*** Opening of SOURCE MATERIAL ***

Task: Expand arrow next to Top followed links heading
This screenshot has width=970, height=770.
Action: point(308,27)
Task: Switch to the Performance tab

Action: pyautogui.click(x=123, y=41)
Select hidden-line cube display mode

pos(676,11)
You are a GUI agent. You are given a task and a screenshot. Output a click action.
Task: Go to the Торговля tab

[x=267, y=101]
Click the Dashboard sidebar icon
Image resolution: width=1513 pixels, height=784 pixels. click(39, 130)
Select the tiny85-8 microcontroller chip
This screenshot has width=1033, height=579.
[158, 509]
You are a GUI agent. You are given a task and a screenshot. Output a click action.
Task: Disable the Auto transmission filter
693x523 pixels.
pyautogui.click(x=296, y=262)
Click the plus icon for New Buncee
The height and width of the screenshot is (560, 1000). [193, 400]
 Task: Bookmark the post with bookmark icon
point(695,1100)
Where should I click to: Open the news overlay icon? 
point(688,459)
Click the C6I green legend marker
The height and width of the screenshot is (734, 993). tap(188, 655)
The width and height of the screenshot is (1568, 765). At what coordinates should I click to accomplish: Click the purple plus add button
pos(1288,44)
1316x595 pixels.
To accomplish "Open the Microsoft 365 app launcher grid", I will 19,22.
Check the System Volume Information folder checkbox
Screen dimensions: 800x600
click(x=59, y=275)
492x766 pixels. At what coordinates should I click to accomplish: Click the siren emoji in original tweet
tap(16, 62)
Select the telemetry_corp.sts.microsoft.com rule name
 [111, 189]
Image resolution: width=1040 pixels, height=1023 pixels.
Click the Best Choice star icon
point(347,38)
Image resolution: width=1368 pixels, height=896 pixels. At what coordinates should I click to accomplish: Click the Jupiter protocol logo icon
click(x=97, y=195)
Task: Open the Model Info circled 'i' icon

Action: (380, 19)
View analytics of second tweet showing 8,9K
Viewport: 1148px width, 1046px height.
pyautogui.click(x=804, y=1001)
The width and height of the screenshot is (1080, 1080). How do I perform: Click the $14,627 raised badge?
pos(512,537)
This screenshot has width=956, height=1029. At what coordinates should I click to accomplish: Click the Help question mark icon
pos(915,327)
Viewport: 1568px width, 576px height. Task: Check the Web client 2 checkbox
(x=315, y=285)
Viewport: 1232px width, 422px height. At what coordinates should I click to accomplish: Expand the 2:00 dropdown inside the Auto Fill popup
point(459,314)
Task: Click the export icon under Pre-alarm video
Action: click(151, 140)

*** Close of SOURCE MATERIAL ***

_WORK TO BE COMPLETED:_
Each entry above has to be transcribed exactly as it appears.

_SOLUTION TO THE PROBLEM:_
Task: Expand arrow next to Top followed links heading
This screenshot has width=970, height=770.
Action: point(308,27)
Task: Switch to the Performance tab

Action: pyautogui.click(x=123, y=41)
Select hidden-line cube display mode

pos(676,11)
You are a GUI agent. You are given a task and a screenshot. Output a click action.
Task: Go to the Торговля tab

[x=267, y=101]
Click the Dashboard sidebar icon
Image resolution: width=1513 pixels, height=784 pixels. click(39, 130)
Select the tiny85-8 microcontroller chip
This screenshot has width=1033, height=579.
[158, 509]
You are a GUI agent. You are given a task and a screenshot. Output a click action.
Task: Disable the Auto transmission filter
693x523 pixels.
pyautogui.click(x=296, y=262)
Click the plus icon for New Buncee
The height and width of the screenshot is (560, 1000). [193, 400]
 Task: Bookmark the post with bookmark icon
point(695,1100)
Where should I click to: Open the news overlay icon? 
point(688,459)
Click the C6I green legend marker
The height and width of the screenshot is (734, 993). tap(188, 655)
The width and height of the screenshot is (1568, 765). At what coordinates should I click to accomplish: Click the purple plus add button
pos(1288,44)
1316x595 pixels.
To accomplish "Open the Microsoft 365 app launcher grid", I will 19,22.
Check the System Volume Information folder checkbox
Screen dimensions: 800x600
click(x=59, y=275)
492x766 pixels. At what coordinates should I click to accomplish: Click the siren emoji in original tweet
tap(16, 62)
Select the telemetry_corp.sts.microsoft.com rule name
 [111, 189]
Image resolution: width=1040 pixels, height=1023 pixels.
Click the Best Choice star icon
point(347,38)
Image resolution: width=1368 pixels, height=896 pixels. At what coordinates should I click to accomplish: Click the Jupiter protocol logo icon
click(x=97, y=195)
Task: Open the Model Info circled 'i' icon

Action: (380, 19)
View analytics of second tweet showing 8,9K
Viewport: 1148px width, 1046px height.
pyautogui.click(x=804, y=1001)
The width and height of the screenshot is (1080, 1080). How do I perform: Click the $14,627 raised badge?
pos(512,537)
This screenshot has width=956, height=1029. At what coordinates should I click to accomplish: Click the Help question mark icon
pos(915,327)
Viewport: 1568px width, 576px height. Task: Check the Web client 2 checkbox
(x=315, y=285)
Viewport: 1232px width, 422px height. At what coordinates should I click to accomplish: Expand the 2:00 dropdown inside the Auto Fill popup
point(459,314)
Task: Click the export icon under Pre-alarm video
Action: click(151, 140)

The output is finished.